The last quarter mile of White Oak Trail (after crossing a minor tributary creek over a bridge) has you pedaling uphill at a moderate grade. Your descent resumes when you reach Skid Road Trail and is maintained as you continue onto Stevens Creek Nature Trail. These two trail segments are just two different names for different segments of the same old dirt road that descends toward the main creek bed of Stevens Creek. Today, this trail is in the form of what I'd call a "singletrack on a shelf"—a fire road narrowed by forest debris into a single biking line that's only as wide as a singletrack. It's a moderately fun descent.

As soon as you cross the main creek bed (on one of several bridges on this trail), the trail turns into a singletrack again and starts climbing. The climb is initially seriously steep, but it quickly relents a little, as well as becoming wider, and stays that way until the junction with Canyon Trail. Canyon Trail itself is a standard wide fire road. You take this fire road uphill to the start of Bella Vista Trail. This segment on Canyon Trail also includes a couple of short stretches that are seriously steep, one of which reaches a grade of at least 25%. It's almost guaranteed to mean a hike-a-bike for mere mortals, but it's short. The rest of the climb is manageable, though still serious.

Bella Vista Trail is another good singletrack trail. It will subject you to a serious but manageable climb, where the average slope barely ever exceeds 10% grade. This trail has very little tree cover and it provides some impressive views as you gain elevation. Near the top of the ridge, after following part of Old Ranch Trail (singletrack) and the uppermost parts of Indian Creek Trail (fire road), you get to the gravel Montebello Road, which quickly leads you to the (fairly flat and nondescript) peak of Black Mountain.

On your way down, you take the same route back. (Bella Vista is the most fun way back to the valley floor as well as for climbing up from it.) Once you're back on Canyon Trail, you continue uphill on it. After a short distance, you'll see a signed trail junction with a singletrack trail starting off to your left. You take that trail and stay on it all the way up to the parking lot without taking any turns at the intersections along the way. This is a cute singletrack trail, too, but it's short. Still, it wouldn't be a bad thing for you to try taking it downhill on another variation of your ride here.

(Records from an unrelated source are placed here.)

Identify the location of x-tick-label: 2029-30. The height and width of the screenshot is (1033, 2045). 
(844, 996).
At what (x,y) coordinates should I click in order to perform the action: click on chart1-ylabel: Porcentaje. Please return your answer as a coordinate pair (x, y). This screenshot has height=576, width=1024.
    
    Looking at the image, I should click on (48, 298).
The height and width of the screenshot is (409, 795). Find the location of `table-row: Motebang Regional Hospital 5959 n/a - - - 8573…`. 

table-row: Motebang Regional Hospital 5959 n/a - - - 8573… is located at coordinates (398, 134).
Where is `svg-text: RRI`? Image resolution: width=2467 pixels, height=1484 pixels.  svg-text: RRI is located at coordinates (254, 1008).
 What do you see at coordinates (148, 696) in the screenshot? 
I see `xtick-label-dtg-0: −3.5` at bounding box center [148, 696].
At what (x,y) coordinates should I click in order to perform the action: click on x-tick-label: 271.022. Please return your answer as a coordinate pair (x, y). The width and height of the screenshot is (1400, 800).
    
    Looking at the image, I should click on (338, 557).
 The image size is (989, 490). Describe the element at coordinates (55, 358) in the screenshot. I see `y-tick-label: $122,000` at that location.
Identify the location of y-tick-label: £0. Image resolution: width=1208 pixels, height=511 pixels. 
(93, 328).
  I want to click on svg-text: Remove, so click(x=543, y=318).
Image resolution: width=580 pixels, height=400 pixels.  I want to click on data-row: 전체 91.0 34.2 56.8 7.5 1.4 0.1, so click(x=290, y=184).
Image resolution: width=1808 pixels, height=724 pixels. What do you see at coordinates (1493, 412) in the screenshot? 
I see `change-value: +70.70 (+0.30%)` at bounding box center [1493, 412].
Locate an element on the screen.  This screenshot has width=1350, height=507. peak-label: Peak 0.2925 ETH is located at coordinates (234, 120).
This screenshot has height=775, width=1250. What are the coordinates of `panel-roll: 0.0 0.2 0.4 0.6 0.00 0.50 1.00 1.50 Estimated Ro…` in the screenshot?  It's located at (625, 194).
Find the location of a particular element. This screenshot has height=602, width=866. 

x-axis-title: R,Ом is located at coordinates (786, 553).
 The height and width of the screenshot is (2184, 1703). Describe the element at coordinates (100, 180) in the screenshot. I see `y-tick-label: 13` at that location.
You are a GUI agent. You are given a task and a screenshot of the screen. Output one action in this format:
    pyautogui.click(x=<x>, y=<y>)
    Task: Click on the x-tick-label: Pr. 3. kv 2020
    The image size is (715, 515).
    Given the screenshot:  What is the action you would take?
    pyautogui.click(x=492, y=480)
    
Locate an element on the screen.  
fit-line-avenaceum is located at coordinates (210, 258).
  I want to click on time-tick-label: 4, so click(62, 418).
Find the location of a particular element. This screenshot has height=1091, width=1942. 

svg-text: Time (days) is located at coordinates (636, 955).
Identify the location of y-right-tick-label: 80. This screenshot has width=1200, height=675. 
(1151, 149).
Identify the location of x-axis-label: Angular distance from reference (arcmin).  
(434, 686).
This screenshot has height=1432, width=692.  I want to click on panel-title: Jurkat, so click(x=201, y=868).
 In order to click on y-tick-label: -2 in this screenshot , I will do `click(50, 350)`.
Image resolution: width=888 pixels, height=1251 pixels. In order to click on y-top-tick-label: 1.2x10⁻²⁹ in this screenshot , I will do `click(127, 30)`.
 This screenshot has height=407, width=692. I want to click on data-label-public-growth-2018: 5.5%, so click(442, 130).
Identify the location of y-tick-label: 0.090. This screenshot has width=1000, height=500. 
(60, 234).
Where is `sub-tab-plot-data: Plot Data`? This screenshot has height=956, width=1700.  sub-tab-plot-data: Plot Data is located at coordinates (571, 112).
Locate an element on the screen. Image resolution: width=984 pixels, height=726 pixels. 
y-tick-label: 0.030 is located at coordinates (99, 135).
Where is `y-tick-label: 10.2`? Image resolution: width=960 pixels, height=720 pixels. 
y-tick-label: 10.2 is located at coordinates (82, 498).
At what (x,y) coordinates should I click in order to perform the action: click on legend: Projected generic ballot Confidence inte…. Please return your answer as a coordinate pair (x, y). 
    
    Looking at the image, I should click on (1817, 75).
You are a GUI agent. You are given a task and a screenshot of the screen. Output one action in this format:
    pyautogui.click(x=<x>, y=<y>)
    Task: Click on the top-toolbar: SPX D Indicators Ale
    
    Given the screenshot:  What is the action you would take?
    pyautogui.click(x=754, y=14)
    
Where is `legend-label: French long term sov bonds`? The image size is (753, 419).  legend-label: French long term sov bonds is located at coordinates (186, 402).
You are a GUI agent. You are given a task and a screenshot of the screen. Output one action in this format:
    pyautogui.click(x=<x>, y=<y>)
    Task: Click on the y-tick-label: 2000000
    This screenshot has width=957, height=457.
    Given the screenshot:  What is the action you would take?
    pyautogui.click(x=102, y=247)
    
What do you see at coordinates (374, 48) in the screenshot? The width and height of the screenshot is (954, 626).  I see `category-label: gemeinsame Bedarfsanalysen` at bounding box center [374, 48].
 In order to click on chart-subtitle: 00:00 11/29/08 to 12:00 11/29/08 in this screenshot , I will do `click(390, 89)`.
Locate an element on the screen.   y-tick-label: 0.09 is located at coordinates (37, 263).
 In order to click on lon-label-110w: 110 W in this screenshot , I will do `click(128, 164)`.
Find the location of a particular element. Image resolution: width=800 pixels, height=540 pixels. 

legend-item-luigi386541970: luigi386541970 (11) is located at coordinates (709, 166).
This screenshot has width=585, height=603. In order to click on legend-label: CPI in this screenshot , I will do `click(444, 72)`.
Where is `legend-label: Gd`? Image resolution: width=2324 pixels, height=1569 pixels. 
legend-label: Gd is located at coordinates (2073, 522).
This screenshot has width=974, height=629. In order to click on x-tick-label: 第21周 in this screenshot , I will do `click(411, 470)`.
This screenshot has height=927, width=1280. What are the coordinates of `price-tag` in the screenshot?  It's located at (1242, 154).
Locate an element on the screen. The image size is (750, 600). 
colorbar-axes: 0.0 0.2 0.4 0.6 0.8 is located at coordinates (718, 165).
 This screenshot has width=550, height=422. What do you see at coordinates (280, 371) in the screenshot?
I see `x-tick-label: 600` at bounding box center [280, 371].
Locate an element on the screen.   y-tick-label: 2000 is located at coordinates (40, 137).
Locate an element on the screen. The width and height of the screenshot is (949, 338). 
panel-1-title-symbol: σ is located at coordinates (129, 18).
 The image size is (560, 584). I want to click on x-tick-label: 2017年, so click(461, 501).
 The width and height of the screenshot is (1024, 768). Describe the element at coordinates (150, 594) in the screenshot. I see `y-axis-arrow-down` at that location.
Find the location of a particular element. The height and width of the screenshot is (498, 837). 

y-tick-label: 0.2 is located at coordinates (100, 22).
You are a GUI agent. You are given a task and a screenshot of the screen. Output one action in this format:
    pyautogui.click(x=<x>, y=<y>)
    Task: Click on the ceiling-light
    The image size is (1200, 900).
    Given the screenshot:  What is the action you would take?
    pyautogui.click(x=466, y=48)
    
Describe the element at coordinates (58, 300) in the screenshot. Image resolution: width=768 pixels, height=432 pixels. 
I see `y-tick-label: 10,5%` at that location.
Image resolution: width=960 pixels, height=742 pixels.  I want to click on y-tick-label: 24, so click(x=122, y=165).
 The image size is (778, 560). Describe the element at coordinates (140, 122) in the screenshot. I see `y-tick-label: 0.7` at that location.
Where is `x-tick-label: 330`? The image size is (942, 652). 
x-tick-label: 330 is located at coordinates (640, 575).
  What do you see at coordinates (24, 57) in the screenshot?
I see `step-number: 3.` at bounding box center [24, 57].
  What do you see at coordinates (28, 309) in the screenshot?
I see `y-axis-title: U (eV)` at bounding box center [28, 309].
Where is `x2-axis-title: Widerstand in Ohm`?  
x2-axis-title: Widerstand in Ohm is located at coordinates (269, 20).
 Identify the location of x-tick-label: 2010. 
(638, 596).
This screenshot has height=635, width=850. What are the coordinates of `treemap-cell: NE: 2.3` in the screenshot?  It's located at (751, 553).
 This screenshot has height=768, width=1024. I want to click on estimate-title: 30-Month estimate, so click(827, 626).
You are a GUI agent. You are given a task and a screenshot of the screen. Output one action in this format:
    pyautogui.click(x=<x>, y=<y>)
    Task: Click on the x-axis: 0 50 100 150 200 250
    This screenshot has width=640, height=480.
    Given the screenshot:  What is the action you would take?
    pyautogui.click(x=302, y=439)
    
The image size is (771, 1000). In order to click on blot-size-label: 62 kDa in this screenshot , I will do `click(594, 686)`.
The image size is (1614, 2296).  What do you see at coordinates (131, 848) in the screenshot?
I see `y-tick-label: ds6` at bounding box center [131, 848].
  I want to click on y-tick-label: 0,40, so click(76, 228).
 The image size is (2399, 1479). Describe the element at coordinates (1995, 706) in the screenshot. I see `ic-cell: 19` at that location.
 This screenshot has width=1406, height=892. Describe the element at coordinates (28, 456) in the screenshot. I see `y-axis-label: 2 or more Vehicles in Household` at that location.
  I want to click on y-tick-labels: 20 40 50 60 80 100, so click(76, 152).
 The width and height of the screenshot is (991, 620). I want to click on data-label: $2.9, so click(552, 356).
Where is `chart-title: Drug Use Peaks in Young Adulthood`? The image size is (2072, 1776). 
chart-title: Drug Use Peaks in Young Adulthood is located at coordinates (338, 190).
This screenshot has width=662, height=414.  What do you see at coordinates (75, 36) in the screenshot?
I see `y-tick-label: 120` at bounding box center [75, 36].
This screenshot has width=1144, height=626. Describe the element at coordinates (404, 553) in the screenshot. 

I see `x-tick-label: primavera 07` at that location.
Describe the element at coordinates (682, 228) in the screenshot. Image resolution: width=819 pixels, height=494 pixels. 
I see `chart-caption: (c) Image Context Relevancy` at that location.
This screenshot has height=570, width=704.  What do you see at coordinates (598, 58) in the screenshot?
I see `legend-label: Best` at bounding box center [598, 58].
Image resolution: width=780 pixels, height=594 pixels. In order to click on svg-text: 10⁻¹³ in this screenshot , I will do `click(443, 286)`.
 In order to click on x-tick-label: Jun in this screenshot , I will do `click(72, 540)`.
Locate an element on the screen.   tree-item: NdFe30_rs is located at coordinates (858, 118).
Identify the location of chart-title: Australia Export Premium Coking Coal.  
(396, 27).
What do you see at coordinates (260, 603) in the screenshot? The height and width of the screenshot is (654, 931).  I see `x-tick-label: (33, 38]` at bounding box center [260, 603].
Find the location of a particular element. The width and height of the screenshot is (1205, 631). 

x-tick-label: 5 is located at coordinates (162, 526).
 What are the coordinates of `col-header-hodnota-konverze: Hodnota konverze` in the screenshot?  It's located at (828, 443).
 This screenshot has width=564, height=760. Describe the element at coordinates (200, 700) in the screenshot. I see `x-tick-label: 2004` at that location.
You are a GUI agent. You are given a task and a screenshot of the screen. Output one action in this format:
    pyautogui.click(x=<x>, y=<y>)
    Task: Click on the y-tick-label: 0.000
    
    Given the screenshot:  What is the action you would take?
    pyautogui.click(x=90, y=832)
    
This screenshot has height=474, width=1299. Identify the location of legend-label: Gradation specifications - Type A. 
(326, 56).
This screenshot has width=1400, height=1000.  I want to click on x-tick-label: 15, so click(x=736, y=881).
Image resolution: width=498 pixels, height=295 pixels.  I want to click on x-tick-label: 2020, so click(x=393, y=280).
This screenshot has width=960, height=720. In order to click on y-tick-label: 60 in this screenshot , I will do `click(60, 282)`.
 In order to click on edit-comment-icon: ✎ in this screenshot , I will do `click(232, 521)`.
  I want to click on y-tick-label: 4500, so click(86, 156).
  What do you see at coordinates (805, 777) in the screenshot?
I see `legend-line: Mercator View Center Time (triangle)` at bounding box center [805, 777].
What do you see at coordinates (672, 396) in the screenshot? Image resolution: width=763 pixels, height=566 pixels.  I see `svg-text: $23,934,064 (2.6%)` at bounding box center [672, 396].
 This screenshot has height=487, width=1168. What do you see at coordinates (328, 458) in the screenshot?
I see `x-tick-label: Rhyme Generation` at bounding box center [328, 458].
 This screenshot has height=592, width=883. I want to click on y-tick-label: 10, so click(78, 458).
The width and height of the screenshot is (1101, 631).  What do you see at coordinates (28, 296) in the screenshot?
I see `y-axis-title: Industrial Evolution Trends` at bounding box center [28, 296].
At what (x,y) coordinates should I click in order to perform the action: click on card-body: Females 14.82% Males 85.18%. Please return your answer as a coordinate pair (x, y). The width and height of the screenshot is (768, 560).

One piece of information that could save you from a good amount of annoyance is about mosquitos. Most parks in our area have considerable mosquito presence on warm days (with the possible exception of the winter months) and the Stevens Creek watershed is one of the places where this is common. You won't find them in the higher elevations or in the exposed stretches of this ride route but, as you're traversing the tree-covered, lower elevations of this route on a warm day, you can be pretty much assured of being permanently surrounded by a swarm of mosquitos as you ride, unless you're carrying some speed. In my experience, even being covered in insect repellent isn't enough to prevent these annoying creatures from hovering in front of your eyes on such days, though it may help prevent actual bites and may serve to reduce their numbers a little bit. My best advice for avoiding them altogether is to reserve your plan to do this ride for a day when the temperatures will be no higher than 65 degrees.

You should also know that White Oak Trail and the trails making up the rest of the portion of this ride that's before Canyon Trail are subject to seasonal closure. So, if you intend to ride here during any part of the wet season, make sure to check the website in advance and find out the current trail conditions.